Infinite Mario. It’s one of those dreams of childhood and of platformer fans worldwide. Despite challengers from a number of indie games such as Super Meat Boy and N++, Nintendo and its affiliated studios remain the best at creating super tight yet never frustrating platforming experiences.
The Wii U is the best of the current generation consoles for platformers, with a comparatively wide variety of available titles starring Yoshi, Kirby and of course Mario himself in both 2D and 2.5D forms. With Super Mario Maker Nintendo is masterfully establishing one and for all that platformers, the genre that made the company famous are its best asset.
Super Mario Maker at its core allows you to do two different things, to play Mario Levels created by an already impressively diverse community, or to create Levels yourself.
Many of the current Levels created by others are automatically playable Levels aiming to show off the capabilities of the designer(s) ability to use the tools rather than to create a fun experience of the player. Compare the shredding of a metal band to the more nuanced and careful. It also highlights the restraint that Miyamoto and other Mario Levels designers have shown over the years, focusing on the “fun” rather than the extravagant or visually impressive.
Of course, this all may change after the game’s public release with a flood of pent-up new design skills on show. The ‘play’ side also features 10 or 100 Mario challenges where you have a limited number of lives to get through a certain amount of courses. These are a chance to randomly experience a variety of user generated courses.
What Nintendo has mastered here is the most approachable yet powerful game development kit in existence. Mario Level design websites and tools have been available for a while now, but none have matched the ease of use of Super Mario Maker.
It makes great use of the GamePad (where you design your course) with accessible tools ranging from bricks, pipes, powerups and almost every other familiar Mario-game item. These items unlock over time – originally over 9 days but since a recent patch (not available to me at time of review) at an as yet undetermined rate. I found myself designing a Level a night, incorporating the new tools released that day as I went.
It’s an extremely limiting way of introducing you to the game tools, but as someone who is often overwhelmed by open-ended games I appreciated the slow release. It was also fun to see how I had progressed over the course of just a few days from basic variations of World 1-1 to entirely new designs.

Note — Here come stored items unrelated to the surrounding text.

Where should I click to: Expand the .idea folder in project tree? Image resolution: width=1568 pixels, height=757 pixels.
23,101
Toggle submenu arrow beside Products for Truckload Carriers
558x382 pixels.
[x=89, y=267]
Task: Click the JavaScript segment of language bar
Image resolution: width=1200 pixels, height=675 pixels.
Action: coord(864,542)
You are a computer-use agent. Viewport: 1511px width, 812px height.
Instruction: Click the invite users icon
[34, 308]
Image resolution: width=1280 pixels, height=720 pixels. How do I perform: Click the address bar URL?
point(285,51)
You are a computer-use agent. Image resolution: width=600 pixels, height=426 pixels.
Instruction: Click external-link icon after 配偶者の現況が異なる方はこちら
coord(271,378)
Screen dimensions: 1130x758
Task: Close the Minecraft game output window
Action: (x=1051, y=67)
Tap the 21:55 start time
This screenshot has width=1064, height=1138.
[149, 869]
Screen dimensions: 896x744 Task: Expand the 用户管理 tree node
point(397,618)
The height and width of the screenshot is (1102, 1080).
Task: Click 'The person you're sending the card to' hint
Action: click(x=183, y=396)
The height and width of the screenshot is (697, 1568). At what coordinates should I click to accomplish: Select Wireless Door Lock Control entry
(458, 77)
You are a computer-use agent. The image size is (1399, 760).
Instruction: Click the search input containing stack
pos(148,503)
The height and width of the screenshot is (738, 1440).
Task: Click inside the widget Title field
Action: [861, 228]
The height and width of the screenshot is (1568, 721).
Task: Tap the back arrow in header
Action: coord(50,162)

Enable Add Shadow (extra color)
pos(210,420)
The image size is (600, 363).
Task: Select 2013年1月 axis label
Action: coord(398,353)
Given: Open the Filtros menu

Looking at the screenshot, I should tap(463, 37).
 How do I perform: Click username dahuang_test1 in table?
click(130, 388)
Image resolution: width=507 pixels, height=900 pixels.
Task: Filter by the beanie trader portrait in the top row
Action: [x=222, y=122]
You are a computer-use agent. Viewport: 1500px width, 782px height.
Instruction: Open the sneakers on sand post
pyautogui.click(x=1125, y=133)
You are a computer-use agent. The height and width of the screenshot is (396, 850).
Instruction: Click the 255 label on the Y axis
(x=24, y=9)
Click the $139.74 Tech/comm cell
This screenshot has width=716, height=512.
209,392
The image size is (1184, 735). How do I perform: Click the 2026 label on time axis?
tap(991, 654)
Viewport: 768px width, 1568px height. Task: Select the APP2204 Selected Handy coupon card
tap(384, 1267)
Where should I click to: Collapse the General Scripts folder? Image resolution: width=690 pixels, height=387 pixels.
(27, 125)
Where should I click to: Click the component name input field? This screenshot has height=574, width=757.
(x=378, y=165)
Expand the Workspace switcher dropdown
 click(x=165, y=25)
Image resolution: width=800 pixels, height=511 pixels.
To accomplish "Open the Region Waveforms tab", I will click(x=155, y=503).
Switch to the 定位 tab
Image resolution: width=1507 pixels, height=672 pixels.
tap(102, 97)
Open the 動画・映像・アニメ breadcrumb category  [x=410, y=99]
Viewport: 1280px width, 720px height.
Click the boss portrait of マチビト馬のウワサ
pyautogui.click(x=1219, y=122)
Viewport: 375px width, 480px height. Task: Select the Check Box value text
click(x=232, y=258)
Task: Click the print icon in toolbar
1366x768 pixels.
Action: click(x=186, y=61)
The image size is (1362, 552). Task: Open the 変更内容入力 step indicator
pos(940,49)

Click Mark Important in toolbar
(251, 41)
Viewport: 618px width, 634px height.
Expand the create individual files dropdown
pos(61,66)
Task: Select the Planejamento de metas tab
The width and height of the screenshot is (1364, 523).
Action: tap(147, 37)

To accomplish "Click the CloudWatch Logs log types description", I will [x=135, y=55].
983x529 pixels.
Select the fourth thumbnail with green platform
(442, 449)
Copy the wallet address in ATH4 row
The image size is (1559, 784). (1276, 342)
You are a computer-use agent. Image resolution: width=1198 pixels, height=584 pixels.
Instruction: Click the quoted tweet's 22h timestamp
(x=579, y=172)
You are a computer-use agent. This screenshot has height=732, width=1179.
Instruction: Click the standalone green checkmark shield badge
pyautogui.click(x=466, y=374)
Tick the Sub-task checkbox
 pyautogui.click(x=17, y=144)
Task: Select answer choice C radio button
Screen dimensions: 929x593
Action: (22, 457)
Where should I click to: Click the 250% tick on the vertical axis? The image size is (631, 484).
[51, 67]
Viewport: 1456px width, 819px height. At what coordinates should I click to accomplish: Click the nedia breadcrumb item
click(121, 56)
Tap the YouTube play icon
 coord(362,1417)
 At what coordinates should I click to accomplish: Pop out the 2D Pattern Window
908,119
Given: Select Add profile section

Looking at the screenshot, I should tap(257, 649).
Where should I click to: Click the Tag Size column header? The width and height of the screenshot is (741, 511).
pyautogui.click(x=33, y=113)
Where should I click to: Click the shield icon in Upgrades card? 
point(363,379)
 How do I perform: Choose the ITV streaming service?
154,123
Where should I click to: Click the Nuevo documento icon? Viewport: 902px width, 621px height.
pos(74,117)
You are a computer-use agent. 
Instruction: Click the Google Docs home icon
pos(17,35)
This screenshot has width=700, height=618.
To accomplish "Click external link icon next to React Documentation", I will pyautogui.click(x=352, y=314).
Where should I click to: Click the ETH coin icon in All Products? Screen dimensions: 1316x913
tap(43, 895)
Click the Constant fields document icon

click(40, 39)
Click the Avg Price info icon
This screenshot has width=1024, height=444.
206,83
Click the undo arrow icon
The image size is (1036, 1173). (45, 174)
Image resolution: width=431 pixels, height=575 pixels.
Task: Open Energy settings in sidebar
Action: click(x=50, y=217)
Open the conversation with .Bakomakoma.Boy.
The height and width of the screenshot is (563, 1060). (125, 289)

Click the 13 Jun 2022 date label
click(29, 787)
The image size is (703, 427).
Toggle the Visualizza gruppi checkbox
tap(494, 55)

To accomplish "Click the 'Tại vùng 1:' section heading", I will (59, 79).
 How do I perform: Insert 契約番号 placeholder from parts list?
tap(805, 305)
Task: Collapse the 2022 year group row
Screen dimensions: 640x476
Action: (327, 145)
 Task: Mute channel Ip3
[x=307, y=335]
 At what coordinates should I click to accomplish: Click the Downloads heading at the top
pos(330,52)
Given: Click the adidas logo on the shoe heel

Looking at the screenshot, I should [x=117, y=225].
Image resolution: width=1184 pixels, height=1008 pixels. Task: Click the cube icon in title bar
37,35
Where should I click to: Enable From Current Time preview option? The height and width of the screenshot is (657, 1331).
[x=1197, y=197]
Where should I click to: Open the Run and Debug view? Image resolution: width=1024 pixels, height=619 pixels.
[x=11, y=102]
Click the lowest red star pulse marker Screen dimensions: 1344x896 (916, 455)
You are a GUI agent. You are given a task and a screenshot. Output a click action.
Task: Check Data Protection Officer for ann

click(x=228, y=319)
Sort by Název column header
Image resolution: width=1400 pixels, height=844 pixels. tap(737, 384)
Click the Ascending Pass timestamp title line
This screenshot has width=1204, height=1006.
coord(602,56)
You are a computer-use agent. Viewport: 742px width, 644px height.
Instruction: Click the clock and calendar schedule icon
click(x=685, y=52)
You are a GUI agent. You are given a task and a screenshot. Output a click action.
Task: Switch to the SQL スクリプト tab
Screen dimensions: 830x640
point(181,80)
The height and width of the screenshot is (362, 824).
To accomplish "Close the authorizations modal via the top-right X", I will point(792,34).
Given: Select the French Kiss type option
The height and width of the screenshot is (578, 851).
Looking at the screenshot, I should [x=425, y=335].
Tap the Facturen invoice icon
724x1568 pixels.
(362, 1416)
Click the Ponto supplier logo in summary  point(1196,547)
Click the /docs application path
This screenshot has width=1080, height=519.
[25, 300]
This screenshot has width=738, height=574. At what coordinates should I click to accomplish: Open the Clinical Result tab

When creating a course you are able to choose from four Mario styles: the original Super Mario Bros., Super Mario Bros. 3, Super Mario World for SNES (personally my favourite) and New Super Mario Bros. U. The pixel-based styles have received a facelift and look fantastic in 1080p.
They are however immediately distinguishable from the original games, while the New Super Mario Bros. U. style is indistinguishable from the professional, released games. You will have to keep in mind that there are real gameplay differences between the different Mario games though, which may come as a surprise at first. You will have to design your Level with these slight differences in mind. For example, the New Super Mario Bros. U Mario can wall jump, unlike his pixel progenitors.
Super Mario Maker gives you a great excuse to finally make use of your amiibo too. Touching an amiibo to the gamepad will add their pixelated likeness to your course as a powerup. You need the amiibo to add them to the game, but course players don’t need them to use them in a course, which is just as well. Many of these are demakes, with Fox McCloud a particularly nice demake of the original.
Of course as Nintendo gives an inch, I want to take the whole mile. I would love to be able to program simple ‘if this, then, that’ statements or set different rules up (such as always keeping Fire Mario’s costume active for example). I’m sure that designers will find creative ways to overcome these barriers though, and it undoubtedly would have created a more complicated interface that could have driven away those not technically inclined.
As wonderful as the game is there are also some notable omissions as it stands in Super Mario Maker.
You can’t add checkpoints to your course, so Levels tend to be short. In addition, there’s no way to link Levels to create worlds or set courses in a particular order. Nor can you create multiplayer courses. Finally, there’s no ability to set Luigi, Toad or Peach which have been staples of the series as playable characters for decades, as the starting player. Hopefully these shortcomings can be addressed in a future update.
I would also love to see a companion app for the 3DS where you could enjoy player-created courses, and a version for the upcoming NX console to ensure these courses aren’t lost to time and specific hardware requirements.
Playing with Super Mario Maker – or perhaps it is “using” it is more accurate – makes me think about all the possibilities for future games in a Maker series. Metroid, Legend of Zelda, Kirby and Donkey Kong game makers are suddenly a real possibility, one that I would pay good money to see come to fruition. Has Nintendo effectively created a new genre of games here?
There have been many game maker titles such as Little Big Planet before, but Super Mario Maker seems qualitatively different, due in no small part to the Wii U’s GamePad, and Nintendo’s unrelenting focus on polish, quality and accessibility.
This points to a risk for Nintendo: will a flood of bad Levels dilute the brand? Why buy a Nintendo game when there are infinite Mario Levels available? Nintendo will have to compete on quality, not simply its proprietary rights to its intellectual properties.
Super Mario Maker, and its endless amount of innovative challenges will ensure the Wii U stays connected to TVs for many years to come.